Cautious Welcome to Central North Island Power MergerEnergy
The MP for Rotorua and Minister of Energy, Max Bradford, has cautiously welcomed the proposed merger of generation and retailing assets of three central North Island power companies, TrustPower, Powerco and CentralPower.
"The proposal is without doubt a major step in the right direction, and is in line with the Government"s electricity reforms. I welcome the intention of the proposal and congratulate the companies," Mr Bradford said.
"However, this merger isn"t quite the same as the United/Southpower/Enerco announcement where the companies have agreed to ownership separate their line network businesses before or at the same time the retail company is formed.
"The Powerco/TrustPower/CentralPower proposal is, I imagine, a step on the way to full lines and energy separation.
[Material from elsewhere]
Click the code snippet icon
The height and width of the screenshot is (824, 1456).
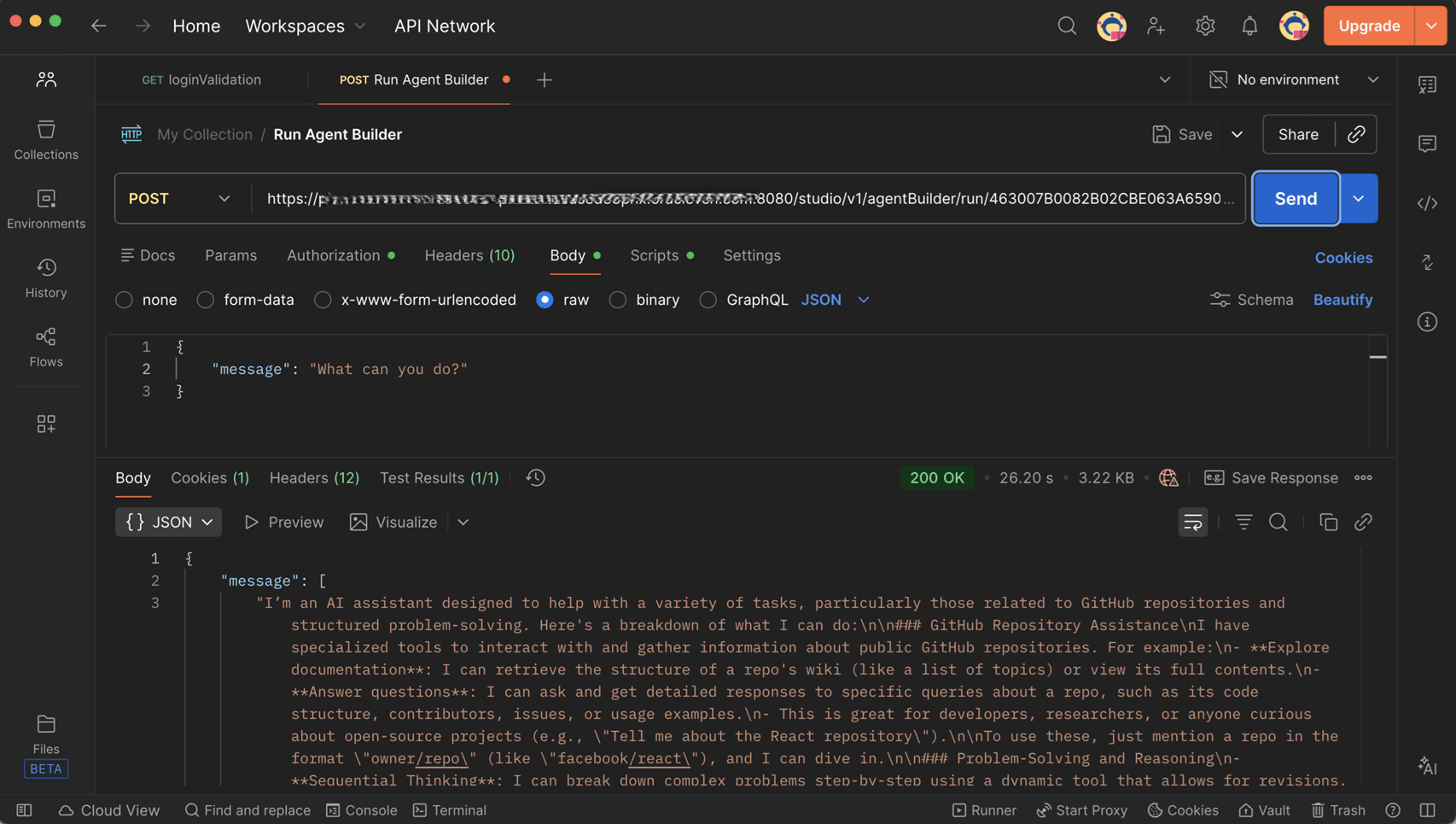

But to meet the requirements of the Electricity Reform Bill, before the merger can be consummated, the three companies will need to make arrangements over the next few months to fully ownership separate.
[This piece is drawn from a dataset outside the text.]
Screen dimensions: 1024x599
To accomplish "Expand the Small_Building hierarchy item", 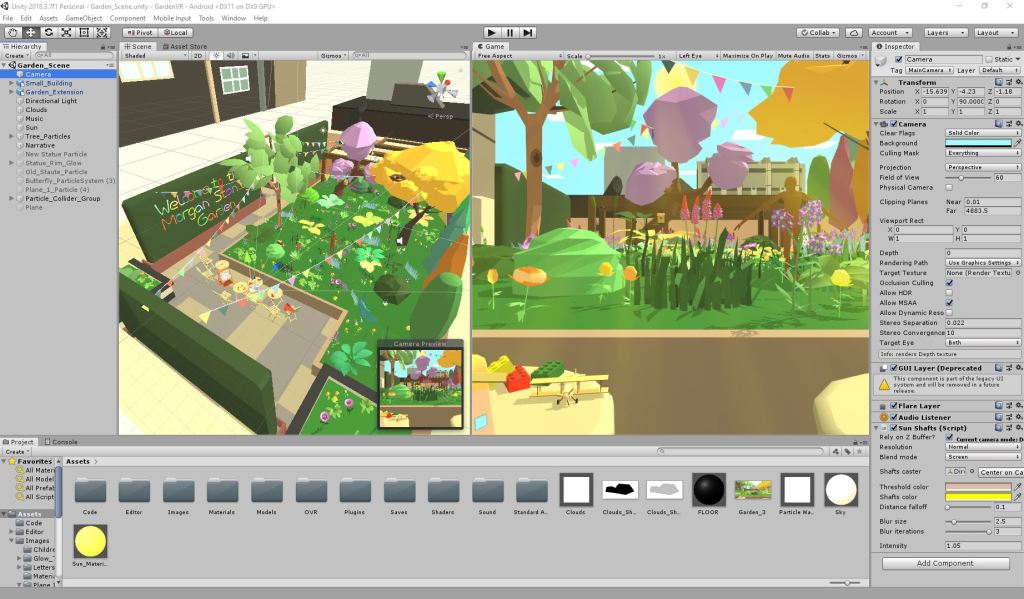I will [x=11, y=83].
"I have spoken to Mr Avon Carpenter, chair of TrustPower, and we have discussed the need to ensure the merger will be consistent with the law.
"The comments by Mr Simon Mouter, chief executive of Powerco, that the proposals will mean the death of community trust ownership in the electricity industry are mischievous. There is nothing to prevent trusts, such as the trust owning much of the company he manages, continuing to own the monopoly lines businesses in the sector. The NZIER (New Zealand Institute of Economic Research) says that is feasible and sensible.
"Certainly, my view throughout the reform process has been that community trusts are the most obvious owners of the lines. They are best placed to take the responsibility for managing lines businesses, and for meeting the socialobjectives of protecting rural and small domestic consumers by the lines tariffs they charge retail power companies competing for customers across local lines networks.
"It's all about local ownership and local accountability. The electricity reforms allow, and indeed promote that, while giving consumers choice over who sells them their power at lower prices."